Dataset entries
· · · ·

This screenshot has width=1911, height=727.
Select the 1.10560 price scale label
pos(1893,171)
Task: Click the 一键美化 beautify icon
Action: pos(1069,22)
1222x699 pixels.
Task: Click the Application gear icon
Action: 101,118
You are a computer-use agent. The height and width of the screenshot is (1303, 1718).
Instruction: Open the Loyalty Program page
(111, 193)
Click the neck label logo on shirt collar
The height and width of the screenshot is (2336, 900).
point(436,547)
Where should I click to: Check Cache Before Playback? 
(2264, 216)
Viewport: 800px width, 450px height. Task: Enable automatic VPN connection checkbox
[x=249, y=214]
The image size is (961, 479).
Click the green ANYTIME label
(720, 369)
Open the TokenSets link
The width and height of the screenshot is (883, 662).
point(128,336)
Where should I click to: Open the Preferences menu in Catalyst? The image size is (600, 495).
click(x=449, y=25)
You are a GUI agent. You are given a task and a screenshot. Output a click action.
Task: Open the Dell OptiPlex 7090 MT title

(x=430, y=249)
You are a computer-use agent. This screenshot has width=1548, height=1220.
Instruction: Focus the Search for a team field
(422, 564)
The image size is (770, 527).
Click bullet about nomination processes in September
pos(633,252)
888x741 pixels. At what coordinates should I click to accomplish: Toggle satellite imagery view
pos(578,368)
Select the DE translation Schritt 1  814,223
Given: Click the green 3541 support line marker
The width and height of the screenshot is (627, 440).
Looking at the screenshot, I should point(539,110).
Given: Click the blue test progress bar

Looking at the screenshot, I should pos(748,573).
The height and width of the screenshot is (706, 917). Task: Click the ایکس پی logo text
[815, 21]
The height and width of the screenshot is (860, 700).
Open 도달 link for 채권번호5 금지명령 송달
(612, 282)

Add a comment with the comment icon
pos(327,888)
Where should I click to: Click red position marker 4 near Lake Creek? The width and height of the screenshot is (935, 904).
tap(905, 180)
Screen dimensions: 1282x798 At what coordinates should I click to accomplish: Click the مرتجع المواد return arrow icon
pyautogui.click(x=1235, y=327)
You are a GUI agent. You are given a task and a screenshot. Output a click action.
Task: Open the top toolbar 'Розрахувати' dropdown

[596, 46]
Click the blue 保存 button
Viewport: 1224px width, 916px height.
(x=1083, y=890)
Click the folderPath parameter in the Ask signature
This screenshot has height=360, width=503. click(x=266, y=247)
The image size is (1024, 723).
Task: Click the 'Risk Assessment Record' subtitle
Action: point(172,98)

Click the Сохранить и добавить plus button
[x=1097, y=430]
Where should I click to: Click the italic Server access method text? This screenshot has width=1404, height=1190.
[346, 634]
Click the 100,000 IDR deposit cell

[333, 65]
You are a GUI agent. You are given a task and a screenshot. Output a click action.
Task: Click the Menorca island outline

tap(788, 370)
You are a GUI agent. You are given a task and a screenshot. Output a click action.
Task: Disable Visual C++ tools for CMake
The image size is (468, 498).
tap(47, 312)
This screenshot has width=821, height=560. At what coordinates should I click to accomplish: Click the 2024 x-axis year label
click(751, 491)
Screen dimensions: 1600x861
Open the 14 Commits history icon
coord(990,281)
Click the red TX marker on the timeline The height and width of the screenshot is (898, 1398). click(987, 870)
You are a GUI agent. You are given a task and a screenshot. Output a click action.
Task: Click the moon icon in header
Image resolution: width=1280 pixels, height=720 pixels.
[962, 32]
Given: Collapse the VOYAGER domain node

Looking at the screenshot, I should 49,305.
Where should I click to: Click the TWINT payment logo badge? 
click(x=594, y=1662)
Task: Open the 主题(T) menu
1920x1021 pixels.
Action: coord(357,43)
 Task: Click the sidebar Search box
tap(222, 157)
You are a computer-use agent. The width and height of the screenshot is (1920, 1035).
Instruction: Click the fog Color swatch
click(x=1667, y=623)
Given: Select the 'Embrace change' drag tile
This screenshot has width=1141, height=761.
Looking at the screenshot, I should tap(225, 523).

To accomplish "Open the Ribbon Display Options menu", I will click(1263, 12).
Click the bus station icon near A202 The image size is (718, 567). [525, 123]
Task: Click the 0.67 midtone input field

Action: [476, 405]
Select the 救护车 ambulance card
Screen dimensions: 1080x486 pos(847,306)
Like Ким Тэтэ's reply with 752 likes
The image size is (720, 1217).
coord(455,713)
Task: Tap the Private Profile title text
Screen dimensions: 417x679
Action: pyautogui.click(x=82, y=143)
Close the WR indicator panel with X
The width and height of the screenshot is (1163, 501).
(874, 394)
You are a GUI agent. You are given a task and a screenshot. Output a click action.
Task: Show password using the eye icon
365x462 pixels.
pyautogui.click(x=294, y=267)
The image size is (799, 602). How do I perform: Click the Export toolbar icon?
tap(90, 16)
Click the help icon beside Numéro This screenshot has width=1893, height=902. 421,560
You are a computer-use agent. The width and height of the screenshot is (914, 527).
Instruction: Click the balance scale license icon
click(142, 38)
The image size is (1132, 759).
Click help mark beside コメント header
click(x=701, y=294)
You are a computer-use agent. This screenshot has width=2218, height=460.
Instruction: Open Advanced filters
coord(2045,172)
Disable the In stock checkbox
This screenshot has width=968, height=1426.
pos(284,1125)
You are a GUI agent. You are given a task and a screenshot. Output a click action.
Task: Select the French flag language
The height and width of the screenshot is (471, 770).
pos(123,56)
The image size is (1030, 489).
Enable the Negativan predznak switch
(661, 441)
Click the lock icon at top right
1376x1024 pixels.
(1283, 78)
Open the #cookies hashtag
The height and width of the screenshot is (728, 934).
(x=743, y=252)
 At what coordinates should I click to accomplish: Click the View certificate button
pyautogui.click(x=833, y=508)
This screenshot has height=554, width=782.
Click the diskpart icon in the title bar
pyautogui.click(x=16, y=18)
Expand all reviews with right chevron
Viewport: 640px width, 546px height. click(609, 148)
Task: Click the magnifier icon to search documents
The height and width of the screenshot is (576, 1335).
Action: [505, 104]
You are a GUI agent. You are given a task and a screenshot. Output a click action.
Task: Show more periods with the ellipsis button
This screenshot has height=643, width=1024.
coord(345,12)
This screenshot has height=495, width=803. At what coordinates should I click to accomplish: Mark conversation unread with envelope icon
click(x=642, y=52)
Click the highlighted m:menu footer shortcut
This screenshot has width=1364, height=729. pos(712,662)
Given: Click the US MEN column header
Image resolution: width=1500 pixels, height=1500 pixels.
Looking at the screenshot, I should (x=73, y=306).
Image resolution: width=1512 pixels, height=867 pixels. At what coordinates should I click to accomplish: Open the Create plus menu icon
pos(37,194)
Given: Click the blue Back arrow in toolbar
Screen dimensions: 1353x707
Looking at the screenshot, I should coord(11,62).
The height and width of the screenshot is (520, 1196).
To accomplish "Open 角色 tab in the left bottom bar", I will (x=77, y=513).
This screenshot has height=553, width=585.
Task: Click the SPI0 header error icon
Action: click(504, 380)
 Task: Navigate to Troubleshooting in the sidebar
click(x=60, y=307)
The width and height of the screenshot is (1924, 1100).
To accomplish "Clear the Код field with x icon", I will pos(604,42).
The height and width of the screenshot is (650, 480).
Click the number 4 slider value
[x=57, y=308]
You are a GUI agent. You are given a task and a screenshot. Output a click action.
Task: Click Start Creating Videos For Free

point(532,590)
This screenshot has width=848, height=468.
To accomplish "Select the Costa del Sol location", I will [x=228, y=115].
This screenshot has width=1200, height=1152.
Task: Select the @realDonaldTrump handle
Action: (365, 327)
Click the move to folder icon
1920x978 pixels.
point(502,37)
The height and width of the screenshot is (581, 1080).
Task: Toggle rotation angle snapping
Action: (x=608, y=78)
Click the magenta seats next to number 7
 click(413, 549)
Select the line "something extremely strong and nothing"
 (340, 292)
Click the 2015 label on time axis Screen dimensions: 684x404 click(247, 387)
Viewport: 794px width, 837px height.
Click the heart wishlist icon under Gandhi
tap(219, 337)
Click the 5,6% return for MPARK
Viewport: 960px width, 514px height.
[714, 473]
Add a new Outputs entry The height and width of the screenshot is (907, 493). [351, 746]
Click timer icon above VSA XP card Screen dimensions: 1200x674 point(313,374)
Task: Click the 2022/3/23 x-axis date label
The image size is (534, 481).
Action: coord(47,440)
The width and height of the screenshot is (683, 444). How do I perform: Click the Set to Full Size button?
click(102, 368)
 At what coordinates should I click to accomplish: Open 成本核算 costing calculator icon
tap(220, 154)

· · · ·

Report the count of lines in the entries that contain "Show". Nothing else should be given.

RESULT:
2